Freeman reported a case of thymoma and pure red cell anemia in which he found even after removal of the tumor that there was no improvement in the blood picture up to the time of death 18 days later [13].

Milnes et al. reported a case of thymoma and pure red cell aplasia, wherein the patient had an excess of lymphocytes in his bone marrow and high numbers of T8-positive cells in peripheral blood before treatment. Thymectomy followed by immunosuppression with prednisolone and cyclophosphamide effected a considerable reduction in T8-positive cells and clinical remission [14].

Fujimura et al. reported 3 cases of thymoma associated with PRCA. Case 1, a patient with pure red blood cell aplasia and hypogammaglobulinemia, was treated after surgery with immunosuppressive agents. She did not show any remission and died 8 months after the operation. Case 2, a patient with pure red blood cell aplasia alone, showed transient erythropoiesis only in the early postoperative period and died 1 year and 7 months after the operation. Patient 3 had pure red blood cell aplasia alone before surgery and was treated after surgery with prednisolone and fluoxymesterone. He showed good remission from the aplasia after these treatments [15].
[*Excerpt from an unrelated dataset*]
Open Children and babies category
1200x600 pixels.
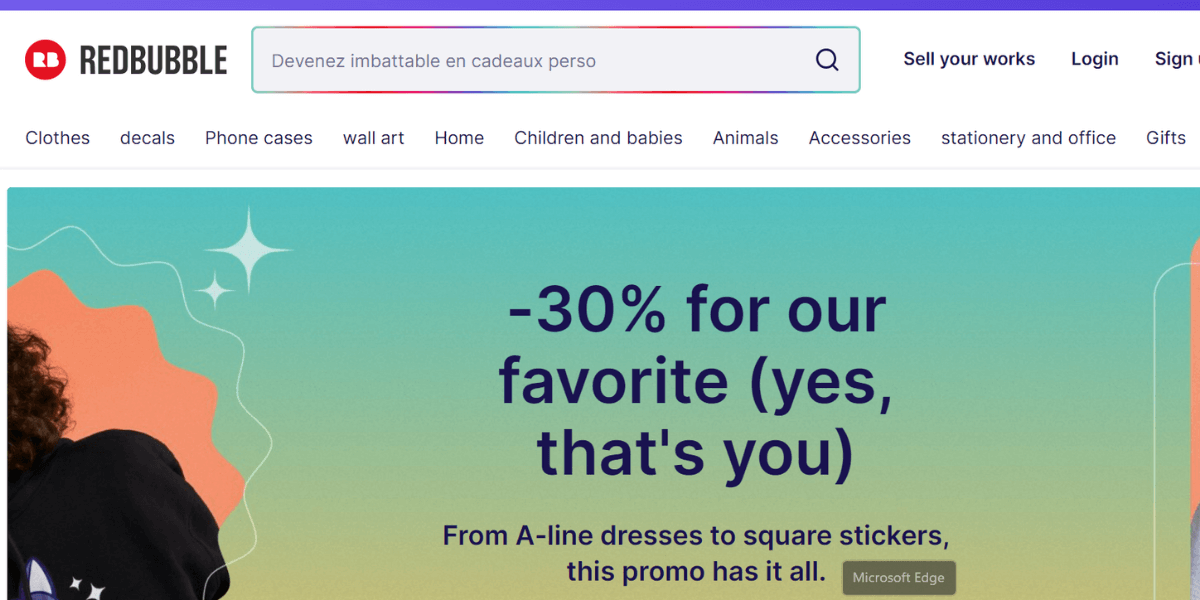pos(598,138)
The case reported by Masuda et al. showed no beneficial effect after treating with prednisolone, thymectomy, and cyclophosphamide. After the initiation of cyclosporin therapy, the patient developed reticulocytosis. Another case of PRCA associated with malignant thymoma reported by Palmieri et al. attained complete clinical response with the combination of octreotide and prednisolone after thymectomy [16, 17].

Fujisao and Tsuda reported a case where after thymectomy, neutrophil and platelet counts quickly normalized and recovery of anemia and reticulocytosis followed. However, reticulocyte, neutrophil, and platelet counts soon declined again. Administration of cyclosporine was then started. Six weeks after the beginning of cyclosporine therapy, the patient achieved blood transfusion independence. Despite tapering off of cyclosporine therapy, the Hb remained at 12·0 g/dl in November 1997. At the last follow-up visit in June 1998, the patient was still in complete hematological remission, although a small maintenance dose of cyclosporine was still required [18].

Lahiri et al. reported a similar case, and after thymectomy, long-term corticosteroid was continued to attain remission [19].

The summary of the literature review is given in Table 1.

Table 1 Summary of the literature review

Summary

PRCA association with thymoma is rare. Anemia usually presents at the same time as the thymoma diagnosis, but anemia can also present years later. Though remission of anemia cannot be attained by thymectomy alone in all cases, still thymectomy is recommended. From the above literature review, though steroids, cyclophosphamide, ATG, and octreotide have been used after thymectomy, the rate of remission with cyclosporin is highest. So thymectomy followed by immunosuppression with the cyclosporin-containing regimen is currently the most effective treatment.